A couple of clicks and a grunted curse told her the gun that had fired at her might have jammed.
From the hallway, Magner staggered into the kitchen, the rifle already cast aside and on its way to the floor behind him, while a shotgun seemed to slither from his shoulder into his grip with expert ease.
Jessie’s Beretta seemed paltry by comparison – its barrel short and stubby, compared to the long double barrels swinging her way. She squeezed once, felt the kick, then squeezed again.
But still the shotgun zeroed in.
Another shot from the Beretta, and the twin barrels shuddered for a millisecond, then continued on their search until they settled on her.
She fired again to a hard click – the sound of an empty magazine – and felt her lungs empty in a scream as Magner’s finger squeezed the trigger.
She jerked to the side in a quick roll that cracked her face against the edge of a cabinet door. The shock as the shot thundered through the wooden flooring felt like a kick that hit the full length of her body. She lay still, afraid to move in case she found she could not, that she had been hit full bore, and had only seconds to live.
Magner had stilled, too, as if stunned by the shotgun blast.
He stood for two seconds before his body followed the command from his brain.

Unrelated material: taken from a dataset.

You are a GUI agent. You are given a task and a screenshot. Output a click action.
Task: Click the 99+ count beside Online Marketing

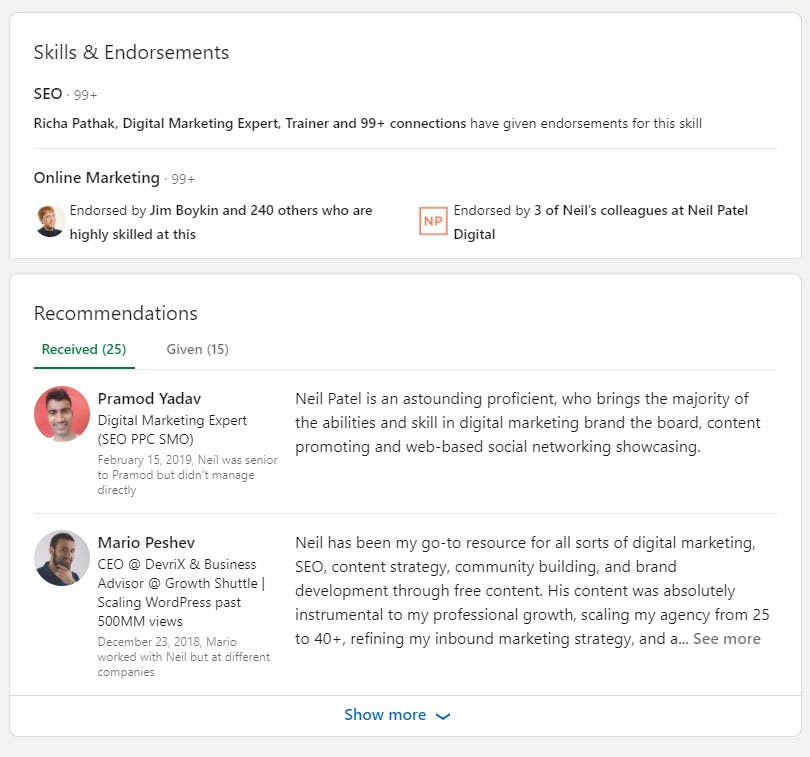183,179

The shotgun dropped from his hands, then his legs buckled, and his knees hit the floor with a hard thud that should have broken bone. His continuing collapse was inevitable, as he fell forward, eyes already blinded by death, his broken face smacking the floor in a full-bloodied head-butt.
Jessie squeezed her eyes shut—
‘
Armed police.
’ A hefty kick to the back door burst it open to a riot of screaming voices. ‘
Drop the gun drop the gun drop the fucking gun. Now.
’
Jessie let the Beretta slip from her fingers.
She wanted to come back at them with some memorable quip like, ‘You missed a great party, guys,’ but a sob choked its way out of her throat with a dry gasp, and it was all she could do to raise her hands and place them behind her head.
Gilchrist reached the end of the tunnel.
A set of wooden steps and a handrail ascended into a shaft in the roof – no more than four feet in depth – and appeared to end at a wooden trapdoor, distinguishable only by a thin rim of light that ran along the hinged edge.
Gilchrist’s options were severely limited. Injured and without any weapon, he was completely defenceless. An image of Magner climbing up the wooden steps to the cottage warned him that he had no time to fuss over any plan of action. The sensible thing to do would be to return back the way he’d come, try to escape that way, maybe even head down the tunnel to the Meating Room, emerge through the barn, and work his way back to the cottage from there.
But that would be no use to Mhairi.
As he stared at the trapdoor at the top of the shaft, he came to see that the only way forward was up. He gripped the handrail, placed one foot on the first step. It felt flimsy, as if it might collapse under his weight. The shaft seemed decrepit, too, as if no one had been here for years, maybe decades.
He placed a foot on the next step.
All his weight was now supported by the rickety ladder. But he pressed on, one careful step at a time.
He reached the top, tilted his head, and placed an ear to the trapdoor. He thought he caught the faintest hint of someone talking – a man’s voice, deep, not angry, more like talking to a pet, teaching it tricks, teasing it with biscuits.
His heart froze at the thought of another pair of Rottweilers. If something like that was waiting for him, then it really was game over. The memory of gnashing teeth and snarling growls had him closing his eyes and saying a silent prayer. He would need more than one arm to fight off a pair of dogs. Even two arms would not be enough. A baton-gun might help level the odds.